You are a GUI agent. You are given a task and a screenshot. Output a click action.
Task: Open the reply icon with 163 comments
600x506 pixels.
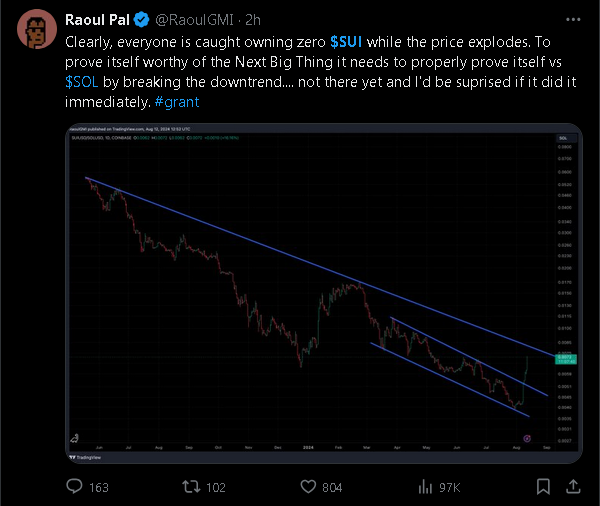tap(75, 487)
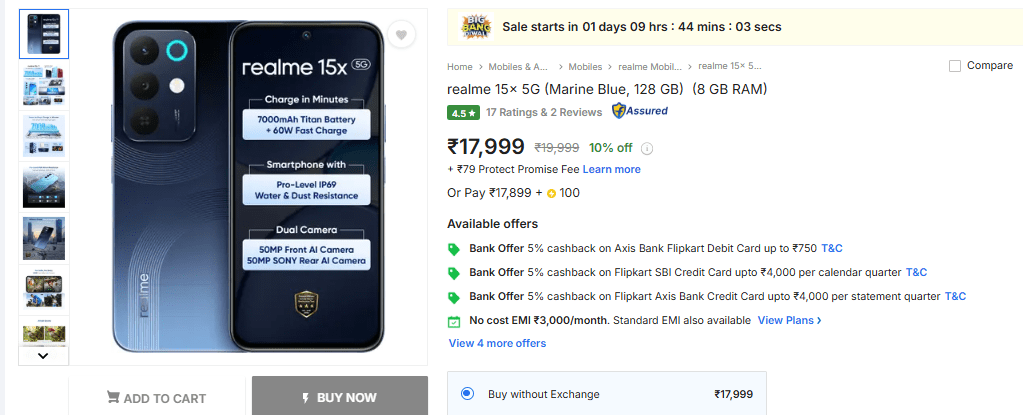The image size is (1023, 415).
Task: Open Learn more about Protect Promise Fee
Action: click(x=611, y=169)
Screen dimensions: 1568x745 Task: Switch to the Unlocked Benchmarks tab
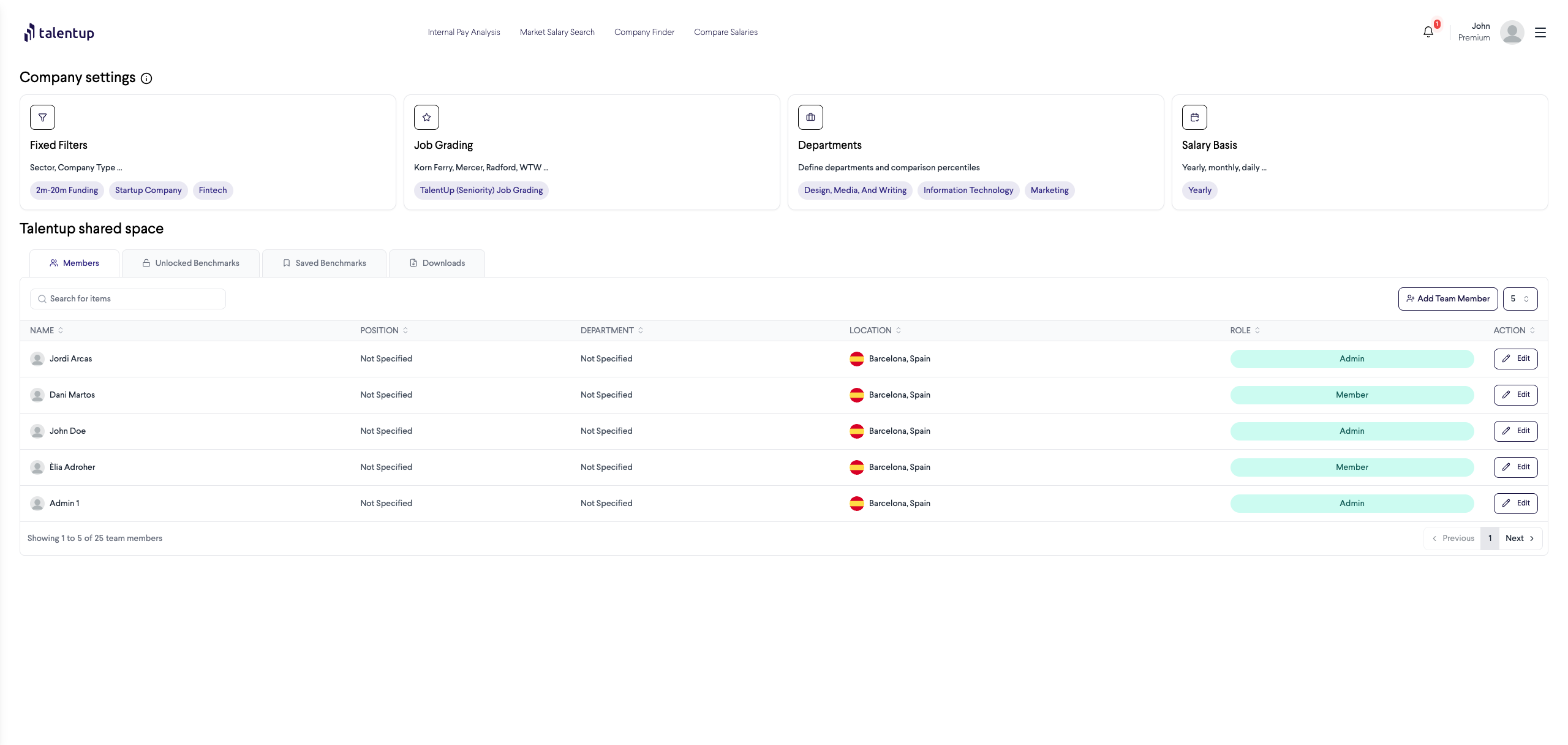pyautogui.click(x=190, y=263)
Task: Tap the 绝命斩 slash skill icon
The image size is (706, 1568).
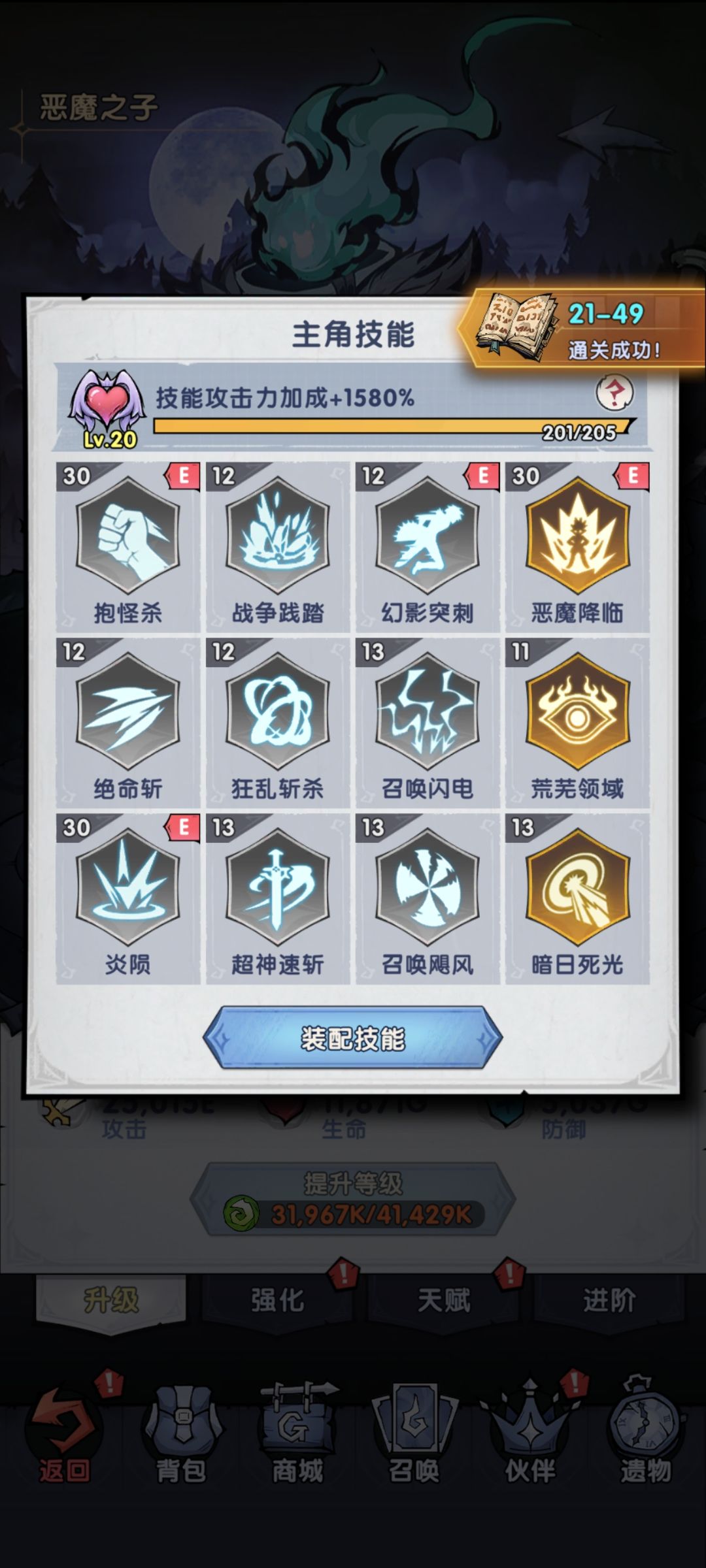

● ● ● ●

__WHAT THIS TASK INVOLVES__. Please reproduce exactly, and nothing more, the lines from the one containing "600x506 pixels." through the last line of the entries, both included; pictures stay out.

__RESPONSE__.
600x506 pixels.
tap(75, 487)
The image size is (1023, 415).
Task: Open Learn more about Protect Promise Fee
Action: click(x=611, y=169)
Screen dimensions: 1568x745 Task: Switch to the Unlocked Benchmarks tab
pyautogui.click(x=190, y=263)
Task: Tap the 绝命斩 slash skill icon
The image size is (706, 1568).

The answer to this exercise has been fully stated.